| WHAT THIS EXERCISE ASKS |
1) In the baseball game account, what is the count when Howard hits his home run?
2) Please rewrite the part of the baseball game account starting at "This is not" and ending at "Howard has built.", changing "manager" to "skipper".
3) Name every person the baseball game account identifies by full name.

| TEXT FOR ANALYSIS |
== == ==

Every pitcher's nightmare is poised in mid-crouch, pointing that menacing black bat and sighting along it, and salivating in anticipation. The count is 3 and 1. Hitter's pitch coming.

Randy Wolf, ex-Fightin' and now Dodger, swallows hard and unfurls what is supposed to be a teaser, good, but not too good. The margin for error is slim. Wolf exceeds it. Ryan Howard turns and cranks and there is that sound, that unmistakable sound that separates a home run from a home run. Like a lightning strike perhaps. Or a giant redwood brought crashing down.

 

The ball hisses through the October night, slams into the right field seats, and just like that, just four batters in, and the Phillies have ridden the sizable back of The Big Bopper to a 2-0 lead in the game that means the difference between an overwhelming 3-1 advantage in games for the Phillies, or a back-from-oblivion 2-2 stalemate for LA.

This is not going to be easy, certainly not like the 11-0 torching of LA the previous evening.

"Pride's at stake here," admitted manager Joe Torre.

Right on cue, the Dodgers bunch enough hits to catch up and erase the lead Howard has built.

The Big Bopper is smokin' hot. In this postseason he has produced at least one RBI in each of the Phillies eight games, and passing Mike Schmidt along the way for most runs plated in the playoffs.

But more than the numbers, there is something calming about him, a quiet, reassuring presence. It is contagious. He exudes confidence, and asks them to "get me to the plate."

They will need him to eat his fill at the plate this night because the Dodgers are hanging tough. Wolf has settled down and settled in nicely. With the exception of Howard's homer, the other Fightin's are swinging muted bats. It is one of the puzzlements of sport, how a team can be so potent offensively one game and then all but helpless the next.

== == ==

| EXERCISE DATA |
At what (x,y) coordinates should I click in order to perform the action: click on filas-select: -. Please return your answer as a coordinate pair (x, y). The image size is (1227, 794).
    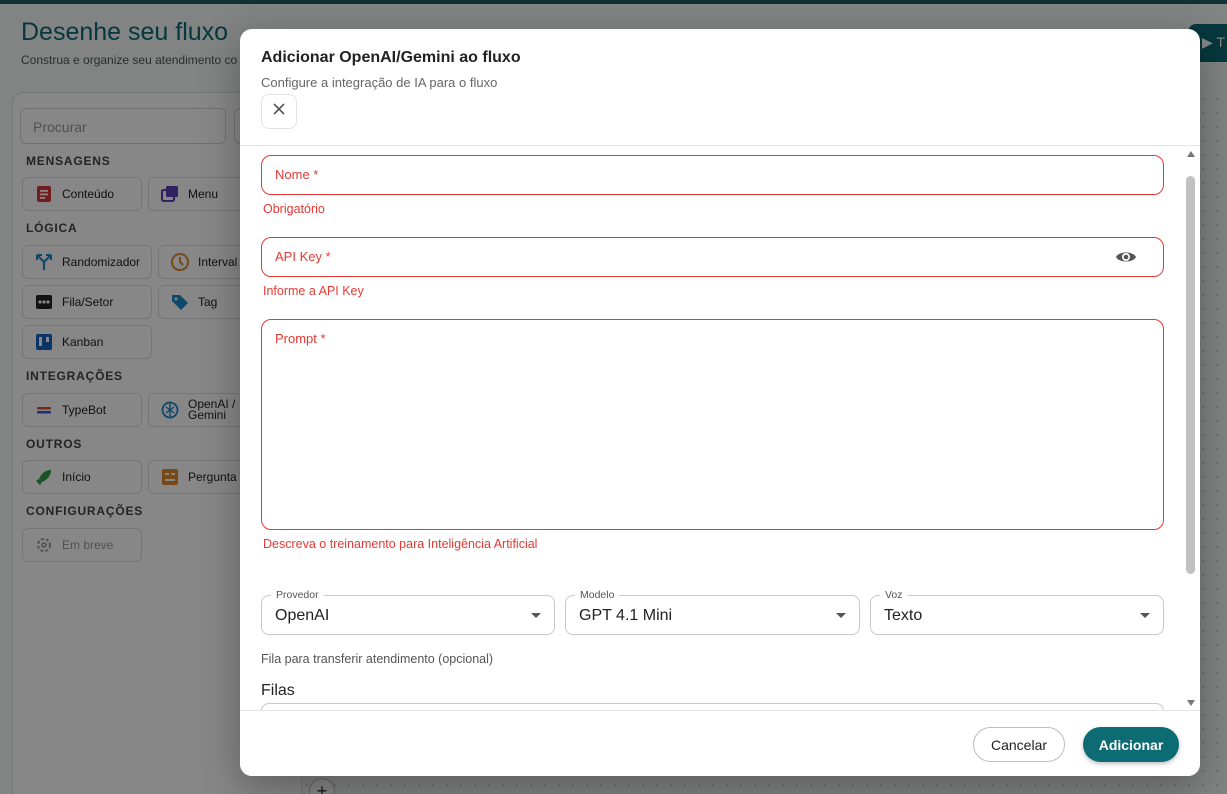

== == ==

| ANSWERS TO THE EXERCISE |
1) 3 and 1.

2)
This is not going to be easy, certainly not like the 11-0 torching of LA the previous evening.

"Pride's at stake here," admitted skipper Joe Torre.

Right on cue, the Dodgers bunch enough hits to catch up and erase the lead Howard has built.

3) Randy Wolf, Ryan Howard, Joe Torre, Mike Schmidt